The Queerness of Jesus' Body: modern TEC doctrine

Peter Toon

Episcopal Divinity School in Cambridge, Mass, lists this course for its June 2008 Term. (EDS trains future Episcopal clergy, and where I was a guest lecturer there when John Booty was aa professor there in the 1980s.)

the link is:
http://www.eds.edu/sec.asp?cat=1&page=125


T 3150 Queer Incarnation
Jordan
7:00-9:00 pm
The incarnation is sometimes presented as an arithmetic problem: What do you get when you add some divinity to a human body? But thinking about incarnation has to start much further back, in the realization that accounts of Jesus show us how little we understand about either divinity or bodies, much less about how bodies can show, act, and becomes divine. Just here and theology of the incarnation can learn from works of queer theory and the writings of queer thinkers. The body of Jesus- despised, de-sexed, and yet miraculously distributed- invites us to an exchange of bodies along the margins of human power and its certainties.

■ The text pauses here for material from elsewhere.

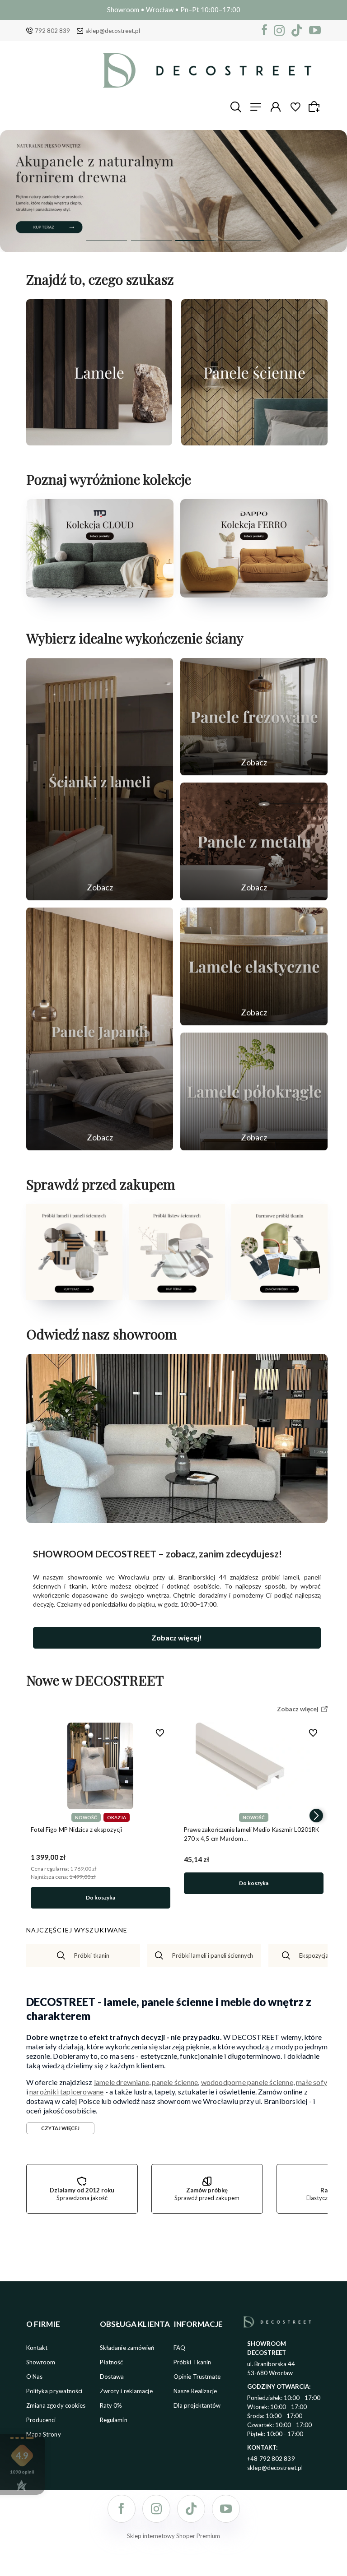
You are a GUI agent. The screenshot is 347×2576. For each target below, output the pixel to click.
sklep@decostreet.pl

We will think about the queerness of Jesus? body with the help of some traditional texts on incarnation and passion (Athanasius, Bonaventure, Aquinas, Julian) and much more recent work on gender performance, bodily transition or transformation, and the rituals of camp.


Another EDS page,

http://www.eds.edu/sec.asp?cat=7&page=14

explains that their worship 'draws on the Book of Common Prayer, but also incorporates inclusive and expansive language liturgies...'

The Episcopal Church has been talking about creating such liturgies for many years, beginning with its 1979 Prayer Book where the process began in earnest, but it got bold in doing so in the 1990s.